Projeto da escritora Marli Silveira conta com parceria de Vanise Garlet em oficina de pintura e Sandro Figueiredo na música para as detentas
A compreensão humana sempre desafiou a escritora, professora, poeta e filósofa vera-cruzense Marli Silveira, que desde 2012 começou a desenvolver o projeto À flor da pele, realizado no presídio de Santa Cruz do Sul até 2016, com as mulheres ali reclusas. Ano passado ela retomou o trabalho, a tentativa de compreender a condição humana de quem está no presídio, então lançou o livro Cartas de liberdades, e esse ano retomou o mote ao se aproximar da reclusão, voltando a fazer atividades com as mulheres detentas, só que agora no Presídio Feminino de Rio Pardo.

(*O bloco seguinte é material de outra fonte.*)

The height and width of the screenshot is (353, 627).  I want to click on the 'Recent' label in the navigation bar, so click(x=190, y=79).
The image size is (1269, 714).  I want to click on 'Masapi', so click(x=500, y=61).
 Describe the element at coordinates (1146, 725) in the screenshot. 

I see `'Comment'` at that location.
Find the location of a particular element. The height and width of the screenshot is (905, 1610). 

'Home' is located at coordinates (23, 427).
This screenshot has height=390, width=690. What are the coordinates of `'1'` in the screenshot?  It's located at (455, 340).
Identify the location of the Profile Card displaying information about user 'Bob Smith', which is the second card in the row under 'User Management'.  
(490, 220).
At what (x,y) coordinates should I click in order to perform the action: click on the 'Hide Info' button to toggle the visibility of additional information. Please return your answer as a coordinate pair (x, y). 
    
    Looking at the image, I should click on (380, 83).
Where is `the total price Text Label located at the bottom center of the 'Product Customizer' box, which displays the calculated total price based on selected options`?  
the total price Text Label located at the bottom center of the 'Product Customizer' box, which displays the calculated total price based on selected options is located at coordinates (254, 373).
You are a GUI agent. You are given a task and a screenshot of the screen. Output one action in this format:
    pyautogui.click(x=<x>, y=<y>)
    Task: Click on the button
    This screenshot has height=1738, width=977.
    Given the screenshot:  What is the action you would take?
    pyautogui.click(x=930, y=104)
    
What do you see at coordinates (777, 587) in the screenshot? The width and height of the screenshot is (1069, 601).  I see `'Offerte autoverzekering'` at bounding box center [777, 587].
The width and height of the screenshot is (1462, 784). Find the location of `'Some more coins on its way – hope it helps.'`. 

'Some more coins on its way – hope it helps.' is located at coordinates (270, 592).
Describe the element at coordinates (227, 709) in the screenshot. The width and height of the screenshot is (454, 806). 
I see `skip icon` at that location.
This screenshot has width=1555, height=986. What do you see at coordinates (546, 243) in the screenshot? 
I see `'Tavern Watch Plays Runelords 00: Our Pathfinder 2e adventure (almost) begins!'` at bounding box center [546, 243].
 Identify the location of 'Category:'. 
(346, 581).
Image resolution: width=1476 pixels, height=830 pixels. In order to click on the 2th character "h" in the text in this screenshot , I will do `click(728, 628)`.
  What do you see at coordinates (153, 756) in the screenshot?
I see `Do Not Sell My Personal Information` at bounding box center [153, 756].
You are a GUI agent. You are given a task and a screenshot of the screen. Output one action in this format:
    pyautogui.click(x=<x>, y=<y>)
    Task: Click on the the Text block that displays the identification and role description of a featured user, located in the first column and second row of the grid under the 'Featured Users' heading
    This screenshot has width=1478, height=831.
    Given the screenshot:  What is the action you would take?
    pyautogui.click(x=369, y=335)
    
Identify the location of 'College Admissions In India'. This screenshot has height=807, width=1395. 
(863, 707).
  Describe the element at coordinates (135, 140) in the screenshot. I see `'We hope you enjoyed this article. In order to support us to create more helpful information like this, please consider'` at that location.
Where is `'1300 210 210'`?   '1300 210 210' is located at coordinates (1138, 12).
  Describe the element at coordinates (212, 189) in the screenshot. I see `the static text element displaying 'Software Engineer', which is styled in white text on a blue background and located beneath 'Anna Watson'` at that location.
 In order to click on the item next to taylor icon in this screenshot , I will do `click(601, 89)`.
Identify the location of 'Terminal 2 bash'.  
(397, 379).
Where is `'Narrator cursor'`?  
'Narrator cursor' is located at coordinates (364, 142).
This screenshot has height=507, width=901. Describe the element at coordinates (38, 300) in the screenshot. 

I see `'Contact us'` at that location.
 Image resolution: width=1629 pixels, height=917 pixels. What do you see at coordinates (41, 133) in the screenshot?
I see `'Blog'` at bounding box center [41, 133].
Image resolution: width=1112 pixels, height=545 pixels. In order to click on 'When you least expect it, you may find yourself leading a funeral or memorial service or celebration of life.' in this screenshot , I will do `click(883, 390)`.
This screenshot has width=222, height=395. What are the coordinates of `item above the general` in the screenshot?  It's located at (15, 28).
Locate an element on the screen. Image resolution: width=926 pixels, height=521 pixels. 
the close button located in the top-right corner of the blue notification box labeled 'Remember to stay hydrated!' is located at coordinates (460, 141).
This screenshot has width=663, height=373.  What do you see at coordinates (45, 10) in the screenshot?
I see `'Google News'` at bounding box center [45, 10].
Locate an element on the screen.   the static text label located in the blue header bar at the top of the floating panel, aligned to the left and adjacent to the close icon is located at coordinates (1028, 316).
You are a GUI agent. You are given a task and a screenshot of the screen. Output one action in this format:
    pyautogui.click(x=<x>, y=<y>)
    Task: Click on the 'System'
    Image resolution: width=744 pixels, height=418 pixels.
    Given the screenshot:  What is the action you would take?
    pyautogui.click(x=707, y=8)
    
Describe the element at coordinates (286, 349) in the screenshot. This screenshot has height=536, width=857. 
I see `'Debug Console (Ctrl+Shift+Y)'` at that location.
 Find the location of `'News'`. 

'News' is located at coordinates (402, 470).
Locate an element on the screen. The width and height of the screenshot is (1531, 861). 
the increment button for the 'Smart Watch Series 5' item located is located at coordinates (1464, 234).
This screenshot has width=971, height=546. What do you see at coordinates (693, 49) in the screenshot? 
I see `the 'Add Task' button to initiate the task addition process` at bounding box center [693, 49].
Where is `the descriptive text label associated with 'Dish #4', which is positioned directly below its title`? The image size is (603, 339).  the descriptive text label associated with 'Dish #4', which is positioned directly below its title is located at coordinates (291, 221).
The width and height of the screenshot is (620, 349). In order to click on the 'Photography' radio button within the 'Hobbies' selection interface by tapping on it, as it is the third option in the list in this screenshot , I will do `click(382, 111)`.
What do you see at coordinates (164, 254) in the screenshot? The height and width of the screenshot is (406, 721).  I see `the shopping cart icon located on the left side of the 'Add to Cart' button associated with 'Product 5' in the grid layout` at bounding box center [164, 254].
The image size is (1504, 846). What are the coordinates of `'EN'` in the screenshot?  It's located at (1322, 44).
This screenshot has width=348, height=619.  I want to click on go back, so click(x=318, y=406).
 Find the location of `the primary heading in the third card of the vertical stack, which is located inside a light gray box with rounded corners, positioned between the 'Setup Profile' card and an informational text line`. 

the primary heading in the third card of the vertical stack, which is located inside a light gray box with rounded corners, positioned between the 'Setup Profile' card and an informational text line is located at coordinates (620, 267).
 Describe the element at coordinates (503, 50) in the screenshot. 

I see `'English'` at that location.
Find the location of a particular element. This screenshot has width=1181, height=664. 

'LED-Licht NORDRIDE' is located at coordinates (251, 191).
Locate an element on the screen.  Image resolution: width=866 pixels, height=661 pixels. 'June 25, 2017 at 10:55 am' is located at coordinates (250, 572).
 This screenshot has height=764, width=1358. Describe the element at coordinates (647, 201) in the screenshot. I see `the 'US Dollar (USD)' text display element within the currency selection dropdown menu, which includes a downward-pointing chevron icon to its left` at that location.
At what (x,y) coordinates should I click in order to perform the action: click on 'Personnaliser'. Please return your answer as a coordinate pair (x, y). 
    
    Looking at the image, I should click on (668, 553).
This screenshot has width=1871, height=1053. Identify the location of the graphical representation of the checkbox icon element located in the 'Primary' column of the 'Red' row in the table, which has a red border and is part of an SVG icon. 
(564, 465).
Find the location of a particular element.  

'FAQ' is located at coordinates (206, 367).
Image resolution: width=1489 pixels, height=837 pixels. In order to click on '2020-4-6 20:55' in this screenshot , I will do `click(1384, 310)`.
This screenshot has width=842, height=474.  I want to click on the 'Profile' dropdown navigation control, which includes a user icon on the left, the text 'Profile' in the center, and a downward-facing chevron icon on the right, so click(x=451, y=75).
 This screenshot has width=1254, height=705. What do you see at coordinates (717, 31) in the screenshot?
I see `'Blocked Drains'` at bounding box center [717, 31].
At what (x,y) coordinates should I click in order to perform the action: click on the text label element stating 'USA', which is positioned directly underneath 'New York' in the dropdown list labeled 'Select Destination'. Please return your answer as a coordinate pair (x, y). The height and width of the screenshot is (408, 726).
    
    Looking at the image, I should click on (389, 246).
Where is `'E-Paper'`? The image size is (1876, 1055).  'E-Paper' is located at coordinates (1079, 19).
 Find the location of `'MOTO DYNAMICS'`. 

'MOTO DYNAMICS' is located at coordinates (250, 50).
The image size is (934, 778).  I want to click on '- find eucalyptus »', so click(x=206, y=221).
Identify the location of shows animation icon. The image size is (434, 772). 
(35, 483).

Marli explica que sempre se manteve vinculada, a partir de um viés teórico, da compreensão humana. Tem escrito e lido sobre isso, no campo da filosofia, para minimamente compreender a condição humana. E o fenômeno da detenção tem lhe ocupado desde 2012. De um lado, a tentativa de compreender a finitude própria do fenômeno do encarceramento, se ele pode ser encarado como uma experiência de finitude, o que ela chama de psicagogia a partir dessa experiência da reclusão.
E outro fundamento dessa reaproximação, que vai além da pesquisa, é o sentido de compreender que o ambiente carcerário também precisa do apoio, do envolvimento cultural, artístico e literário, que é da sua alçada, e por isso resolveu promover espécie de sarau poético na instituição. “Já entregamos cadernos para elas exercitarem a escrita, porque escrever pode ser um exercício de humanidade, de compreensão, de demora sobre si mesmo”, resume Marli.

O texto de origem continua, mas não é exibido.